A formação está a 4200 metros de altitude, de forma que devemos caminhar muito lentamente pois sentimos a falta de oxigênio. Andei de costas um tempo, contra o vento, depois inverti o casaco. E pedi para que ninguém destorcesse meu pescoço caso me acidentasse. Não sei qual era a temperatura neste momento, mas já passava do meio dia, o sol estava em seu auge. O Ricardo me emprestou sua toca de lã, eu estava com blusa de manga longa por baixo da impermeável, e sentia frio. Então, o jeito é movimentar-se para esquentar o corpo e apreciar esta maravilha.

Nosso almoço seria na próxima parada. Lagunas altiplânicas. Novo encantamento. As lagunas de Miñiques e Miscanti também estão a 4200 metros de altitude, mas estão numa baixada em relação à cabana de apoio, onde fomos ao banheiro e almoçamos burritos. Assim, descer foi bem fácil, alguns voltaram bem antes do final, já preocupados com a subida. A Iraci sentiu-se mal e retornou. As águas azuis, devido à maior profundidade das lagunas, me incentivaram na descida. O retorno teve que ser com passos pequenos e muitas paradas para respirar. Mas fiquei contente. Fomos de carro até a Laguna Miñiques. Lá tem aves nadando e explicações, em placas, sobre a Tagua cornuda.

Com o burritos tomei um copo de vinho, quando entrei na van para o retorno, foi a primeira vez que tive uma sensação ruim.

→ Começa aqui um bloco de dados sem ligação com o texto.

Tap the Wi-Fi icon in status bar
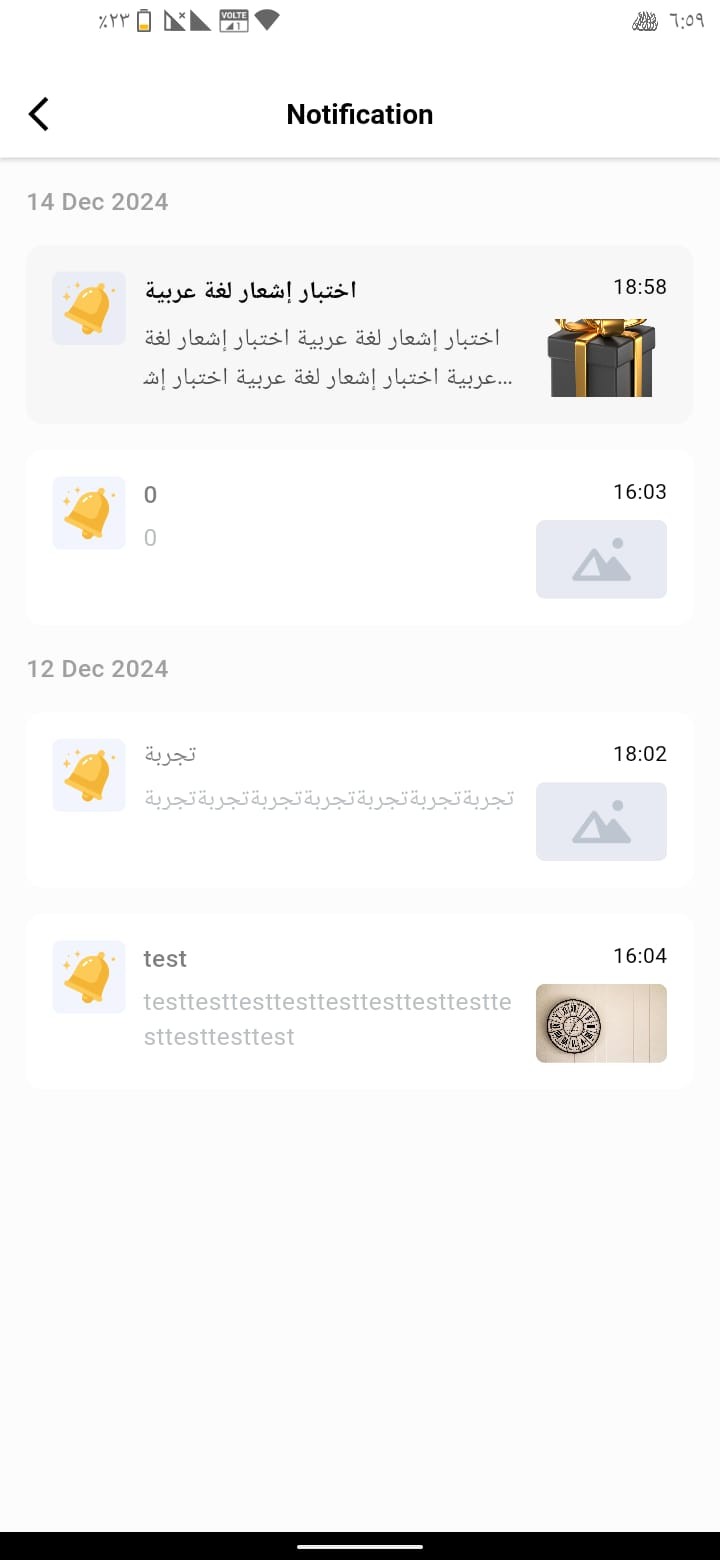 coord(266,20)
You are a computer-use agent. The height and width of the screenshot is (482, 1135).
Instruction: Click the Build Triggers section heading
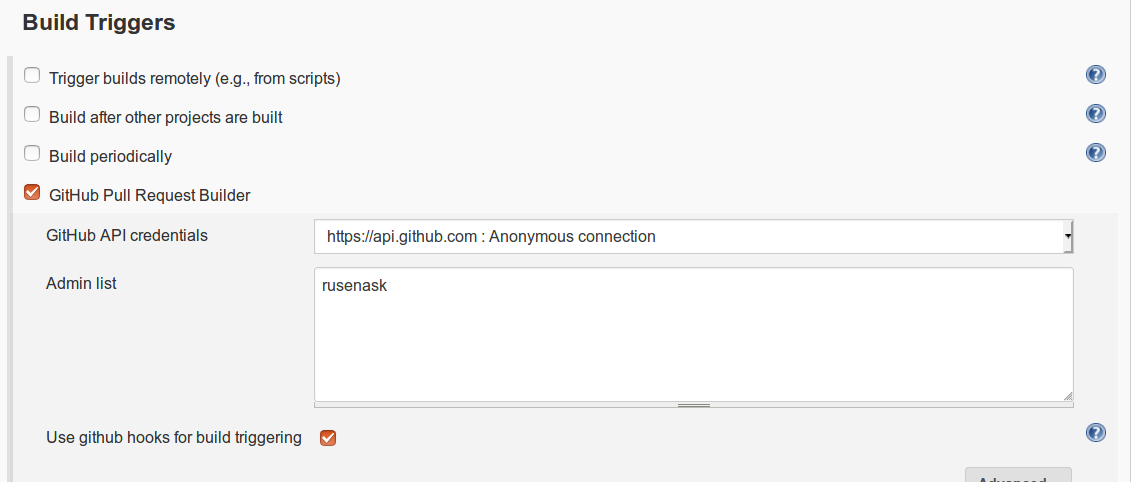[x=99, y=22]
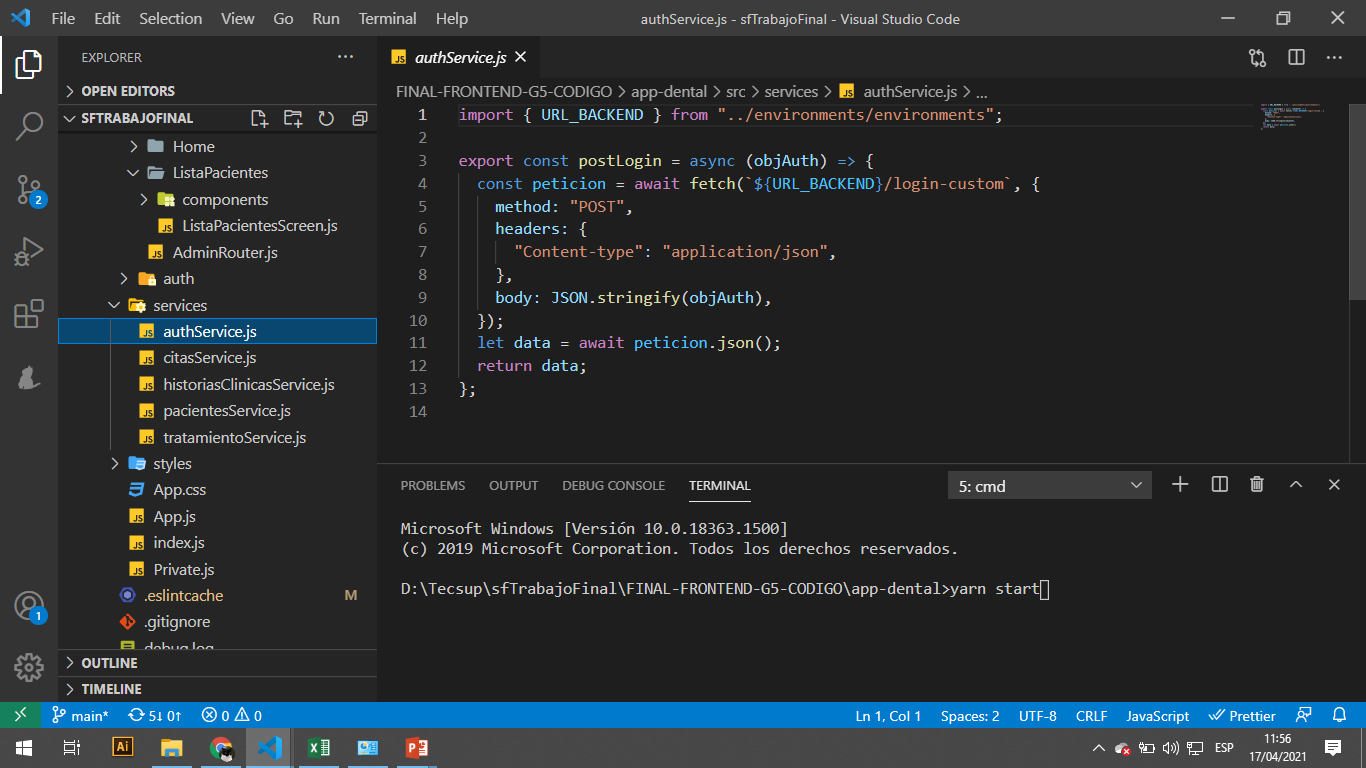Switch to the PROBLEMS tab
1366x768 pixels.
433,485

Mas passou logo, ainda bem. Umas fotos de despedida pelo excelente dia com meus amigos de viagem...

 Chegamos por volta de 17h, e desci do ônibus bem perto do hostel, na rua do restaurante Lo Peru, e dou de cara com um Fato e uma trompa, hahaha, coletivos de cabras e lhamas. Tanto trabalho para ver uma lhama em Tucunao e aqui elas passam ao meu redor enquanto fotografo.

Descobri que a lhama é um cruzamento acidental entre as vicunhas e os guanacos, enquanto a alpaca é um cruzamento feito pelo homem entre a vicunha e a lhama.

Jantei o peixe com arroz do almoço de ontem, que deixei na geladeira,  comi bolinho e deitei às 22h pois, além de estar cansada, o passeio de amanhã começará às 5 horas. Então, às 4h devo estar de pé.